What is being asked
Starting at the line that holds "The image size is (1544, 784)." and stopping at the line that holds "Select the Just", restate the records below word for word, with both of those lines included.

START Task material

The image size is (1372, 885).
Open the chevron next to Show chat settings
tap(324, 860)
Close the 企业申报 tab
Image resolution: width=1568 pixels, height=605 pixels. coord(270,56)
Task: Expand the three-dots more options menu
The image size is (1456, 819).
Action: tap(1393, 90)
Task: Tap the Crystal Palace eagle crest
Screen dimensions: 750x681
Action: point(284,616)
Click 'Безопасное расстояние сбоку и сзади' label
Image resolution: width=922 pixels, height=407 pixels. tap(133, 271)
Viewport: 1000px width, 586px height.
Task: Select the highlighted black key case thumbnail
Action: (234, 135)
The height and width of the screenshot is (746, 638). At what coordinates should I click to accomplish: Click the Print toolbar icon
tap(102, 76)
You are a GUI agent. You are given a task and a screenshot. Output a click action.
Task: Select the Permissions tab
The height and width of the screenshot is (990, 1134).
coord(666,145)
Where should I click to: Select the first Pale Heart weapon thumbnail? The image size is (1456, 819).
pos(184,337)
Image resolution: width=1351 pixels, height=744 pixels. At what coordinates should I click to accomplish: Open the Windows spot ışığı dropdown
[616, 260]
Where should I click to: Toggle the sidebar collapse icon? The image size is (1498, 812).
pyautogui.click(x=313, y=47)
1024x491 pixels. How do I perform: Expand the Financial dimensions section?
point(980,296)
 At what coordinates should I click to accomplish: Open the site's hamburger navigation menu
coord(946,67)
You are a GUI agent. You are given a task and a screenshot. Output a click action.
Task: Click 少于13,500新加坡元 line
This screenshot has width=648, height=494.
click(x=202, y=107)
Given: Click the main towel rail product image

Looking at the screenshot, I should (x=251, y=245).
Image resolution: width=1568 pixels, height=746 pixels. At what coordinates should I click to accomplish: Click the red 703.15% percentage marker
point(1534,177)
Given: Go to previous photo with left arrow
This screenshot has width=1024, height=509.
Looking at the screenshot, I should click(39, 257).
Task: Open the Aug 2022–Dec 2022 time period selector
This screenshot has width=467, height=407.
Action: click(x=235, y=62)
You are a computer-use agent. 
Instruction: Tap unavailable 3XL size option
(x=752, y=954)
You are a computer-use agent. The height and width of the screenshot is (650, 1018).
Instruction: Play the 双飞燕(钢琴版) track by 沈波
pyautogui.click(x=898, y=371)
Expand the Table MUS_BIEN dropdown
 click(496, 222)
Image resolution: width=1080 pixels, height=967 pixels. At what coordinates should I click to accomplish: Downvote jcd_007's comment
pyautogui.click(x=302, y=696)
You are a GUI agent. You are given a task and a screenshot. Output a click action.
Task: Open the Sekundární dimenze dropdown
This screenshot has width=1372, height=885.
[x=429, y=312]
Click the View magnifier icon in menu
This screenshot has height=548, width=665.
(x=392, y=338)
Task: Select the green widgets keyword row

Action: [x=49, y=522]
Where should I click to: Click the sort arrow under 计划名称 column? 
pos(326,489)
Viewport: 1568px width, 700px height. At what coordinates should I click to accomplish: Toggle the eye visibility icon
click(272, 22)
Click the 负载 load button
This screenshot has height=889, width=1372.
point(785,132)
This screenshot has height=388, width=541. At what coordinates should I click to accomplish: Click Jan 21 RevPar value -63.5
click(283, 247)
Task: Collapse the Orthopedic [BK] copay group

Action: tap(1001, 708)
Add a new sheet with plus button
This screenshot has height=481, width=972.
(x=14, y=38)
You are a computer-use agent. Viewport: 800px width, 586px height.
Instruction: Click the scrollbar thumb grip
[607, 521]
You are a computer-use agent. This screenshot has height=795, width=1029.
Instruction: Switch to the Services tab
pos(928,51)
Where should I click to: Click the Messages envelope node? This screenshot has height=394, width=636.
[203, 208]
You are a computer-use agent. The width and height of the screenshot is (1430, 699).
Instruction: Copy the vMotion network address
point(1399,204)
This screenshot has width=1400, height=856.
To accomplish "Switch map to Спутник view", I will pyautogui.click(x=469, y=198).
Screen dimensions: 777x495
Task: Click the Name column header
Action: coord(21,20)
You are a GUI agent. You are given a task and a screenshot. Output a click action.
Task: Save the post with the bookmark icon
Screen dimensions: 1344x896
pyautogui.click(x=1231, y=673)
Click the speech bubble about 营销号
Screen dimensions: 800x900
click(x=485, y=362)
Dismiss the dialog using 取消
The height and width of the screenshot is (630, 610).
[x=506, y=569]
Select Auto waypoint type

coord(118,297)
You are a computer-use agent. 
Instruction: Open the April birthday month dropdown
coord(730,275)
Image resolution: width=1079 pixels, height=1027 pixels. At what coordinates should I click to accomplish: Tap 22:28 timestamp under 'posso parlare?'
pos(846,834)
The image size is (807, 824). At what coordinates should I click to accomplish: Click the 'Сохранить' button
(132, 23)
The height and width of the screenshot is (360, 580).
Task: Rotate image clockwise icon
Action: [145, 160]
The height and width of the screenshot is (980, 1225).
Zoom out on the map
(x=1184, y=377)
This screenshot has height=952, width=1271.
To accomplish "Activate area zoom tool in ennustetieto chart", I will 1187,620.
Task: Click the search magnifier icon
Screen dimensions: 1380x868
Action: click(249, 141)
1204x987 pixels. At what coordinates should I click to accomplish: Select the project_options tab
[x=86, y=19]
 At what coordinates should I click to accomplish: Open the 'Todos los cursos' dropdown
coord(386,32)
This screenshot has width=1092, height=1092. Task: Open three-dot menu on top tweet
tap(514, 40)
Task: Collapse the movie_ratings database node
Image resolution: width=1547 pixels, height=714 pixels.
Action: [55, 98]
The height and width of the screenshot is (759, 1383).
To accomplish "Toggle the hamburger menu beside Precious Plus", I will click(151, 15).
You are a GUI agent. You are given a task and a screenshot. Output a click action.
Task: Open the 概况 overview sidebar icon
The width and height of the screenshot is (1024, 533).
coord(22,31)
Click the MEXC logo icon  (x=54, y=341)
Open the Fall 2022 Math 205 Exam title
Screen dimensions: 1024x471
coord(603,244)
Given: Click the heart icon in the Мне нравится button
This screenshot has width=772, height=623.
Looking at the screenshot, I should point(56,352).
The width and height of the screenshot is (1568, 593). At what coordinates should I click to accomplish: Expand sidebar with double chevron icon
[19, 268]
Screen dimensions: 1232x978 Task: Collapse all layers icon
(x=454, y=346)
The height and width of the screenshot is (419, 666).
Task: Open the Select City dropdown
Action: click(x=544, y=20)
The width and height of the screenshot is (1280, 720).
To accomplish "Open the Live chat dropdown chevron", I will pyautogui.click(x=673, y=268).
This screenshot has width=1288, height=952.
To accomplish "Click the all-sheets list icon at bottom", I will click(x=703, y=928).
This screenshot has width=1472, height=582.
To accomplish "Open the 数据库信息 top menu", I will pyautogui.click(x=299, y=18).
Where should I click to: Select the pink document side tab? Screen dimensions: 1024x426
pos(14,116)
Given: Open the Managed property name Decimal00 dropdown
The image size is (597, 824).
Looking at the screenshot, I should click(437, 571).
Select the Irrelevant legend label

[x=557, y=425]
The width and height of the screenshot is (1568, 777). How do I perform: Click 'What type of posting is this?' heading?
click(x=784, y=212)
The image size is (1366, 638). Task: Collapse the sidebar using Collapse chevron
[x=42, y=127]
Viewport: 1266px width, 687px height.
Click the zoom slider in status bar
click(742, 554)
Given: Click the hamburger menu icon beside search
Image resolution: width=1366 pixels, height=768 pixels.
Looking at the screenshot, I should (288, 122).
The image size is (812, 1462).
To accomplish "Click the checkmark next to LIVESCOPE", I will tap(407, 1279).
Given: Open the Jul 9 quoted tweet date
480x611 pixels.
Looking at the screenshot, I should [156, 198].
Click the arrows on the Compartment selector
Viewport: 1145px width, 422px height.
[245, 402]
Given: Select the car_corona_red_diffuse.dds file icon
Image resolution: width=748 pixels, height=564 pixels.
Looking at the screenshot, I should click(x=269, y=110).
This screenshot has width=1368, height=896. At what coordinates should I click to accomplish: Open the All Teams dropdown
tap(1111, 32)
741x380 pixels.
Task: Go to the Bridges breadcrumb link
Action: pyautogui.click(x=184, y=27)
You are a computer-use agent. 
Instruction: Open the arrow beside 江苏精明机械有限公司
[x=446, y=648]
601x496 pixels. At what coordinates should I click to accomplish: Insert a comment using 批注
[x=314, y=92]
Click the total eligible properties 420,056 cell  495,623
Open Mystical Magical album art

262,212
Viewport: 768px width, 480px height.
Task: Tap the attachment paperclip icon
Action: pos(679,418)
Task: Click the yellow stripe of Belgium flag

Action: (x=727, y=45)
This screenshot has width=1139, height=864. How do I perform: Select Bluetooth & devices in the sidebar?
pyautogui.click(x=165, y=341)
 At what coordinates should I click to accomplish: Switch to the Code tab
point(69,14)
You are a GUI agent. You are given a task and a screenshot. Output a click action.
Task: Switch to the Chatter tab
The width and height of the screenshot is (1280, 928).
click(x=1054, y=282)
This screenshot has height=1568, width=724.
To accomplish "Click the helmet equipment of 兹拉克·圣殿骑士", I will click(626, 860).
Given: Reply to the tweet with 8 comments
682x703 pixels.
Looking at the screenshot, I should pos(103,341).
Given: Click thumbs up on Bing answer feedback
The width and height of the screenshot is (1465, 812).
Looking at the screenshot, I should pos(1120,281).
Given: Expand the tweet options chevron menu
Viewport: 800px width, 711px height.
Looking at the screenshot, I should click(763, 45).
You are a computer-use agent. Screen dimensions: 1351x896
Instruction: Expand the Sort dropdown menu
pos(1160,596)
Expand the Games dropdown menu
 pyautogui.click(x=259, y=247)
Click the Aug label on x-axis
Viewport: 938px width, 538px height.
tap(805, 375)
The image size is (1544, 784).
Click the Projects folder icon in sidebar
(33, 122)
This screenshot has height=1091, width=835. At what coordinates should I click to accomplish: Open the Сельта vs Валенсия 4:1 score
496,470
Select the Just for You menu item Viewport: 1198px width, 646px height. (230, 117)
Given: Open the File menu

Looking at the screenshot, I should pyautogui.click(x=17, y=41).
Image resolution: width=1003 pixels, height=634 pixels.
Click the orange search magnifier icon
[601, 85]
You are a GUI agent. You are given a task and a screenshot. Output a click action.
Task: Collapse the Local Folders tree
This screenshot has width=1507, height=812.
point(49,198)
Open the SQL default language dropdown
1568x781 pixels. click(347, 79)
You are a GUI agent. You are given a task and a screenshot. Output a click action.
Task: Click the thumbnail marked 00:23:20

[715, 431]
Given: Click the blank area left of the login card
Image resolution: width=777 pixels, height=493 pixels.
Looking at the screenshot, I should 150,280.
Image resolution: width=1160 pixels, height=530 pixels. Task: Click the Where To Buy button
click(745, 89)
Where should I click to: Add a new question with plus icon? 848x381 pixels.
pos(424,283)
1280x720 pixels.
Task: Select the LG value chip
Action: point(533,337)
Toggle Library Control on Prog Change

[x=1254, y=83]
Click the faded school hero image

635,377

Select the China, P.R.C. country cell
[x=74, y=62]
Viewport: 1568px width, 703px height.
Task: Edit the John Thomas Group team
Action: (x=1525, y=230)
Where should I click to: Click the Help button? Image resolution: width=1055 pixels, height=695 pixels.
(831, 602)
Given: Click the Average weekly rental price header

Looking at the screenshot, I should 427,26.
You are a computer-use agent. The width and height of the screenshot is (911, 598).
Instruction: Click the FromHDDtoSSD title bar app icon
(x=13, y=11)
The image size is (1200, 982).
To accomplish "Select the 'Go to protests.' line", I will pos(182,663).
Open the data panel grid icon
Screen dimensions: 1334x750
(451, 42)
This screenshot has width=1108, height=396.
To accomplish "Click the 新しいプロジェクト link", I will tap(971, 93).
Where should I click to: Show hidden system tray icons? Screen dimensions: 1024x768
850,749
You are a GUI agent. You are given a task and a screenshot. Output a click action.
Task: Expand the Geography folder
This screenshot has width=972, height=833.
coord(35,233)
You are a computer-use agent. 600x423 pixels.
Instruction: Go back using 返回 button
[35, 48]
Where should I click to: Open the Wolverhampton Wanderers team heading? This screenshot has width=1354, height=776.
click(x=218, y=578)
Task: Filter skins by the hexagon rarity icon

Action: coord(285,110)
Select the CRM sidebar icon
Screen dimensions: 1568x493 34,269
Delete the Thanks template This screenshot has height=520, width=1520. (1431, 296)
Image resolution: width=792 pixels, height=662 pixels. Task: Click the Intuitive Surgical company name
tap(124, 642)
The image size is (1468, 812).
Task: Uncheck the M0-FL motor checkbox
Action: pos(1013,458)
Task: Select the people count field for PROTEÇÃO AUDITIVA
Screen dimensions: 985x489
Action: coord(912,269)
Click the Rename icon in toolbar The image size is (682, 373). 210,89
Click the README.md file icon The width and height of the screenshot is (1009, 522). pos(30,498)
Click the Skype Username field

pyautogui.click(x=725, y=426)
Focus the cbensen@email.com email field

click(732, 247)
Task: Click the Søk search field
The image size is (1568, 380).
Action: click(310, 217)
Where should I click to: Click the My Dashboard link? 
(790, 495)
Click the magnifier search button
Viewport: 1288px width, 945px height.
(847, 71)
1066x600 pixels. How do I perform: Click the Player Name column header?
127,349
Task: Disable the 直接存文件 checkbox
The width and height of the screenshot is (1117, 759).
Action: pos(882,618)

END Task material

The answer
The image size is (1544, 784).
Click the Projects folder icon in sidebar
(33, 122)
This screenshot has height=1091, width=835. At what coordinates should I click to accomplish: Open the Сельта vs Валенсия 4:1 score
496,470
Select the Just for You menu item Viewport: 1198px width, 646px height. (230, 117)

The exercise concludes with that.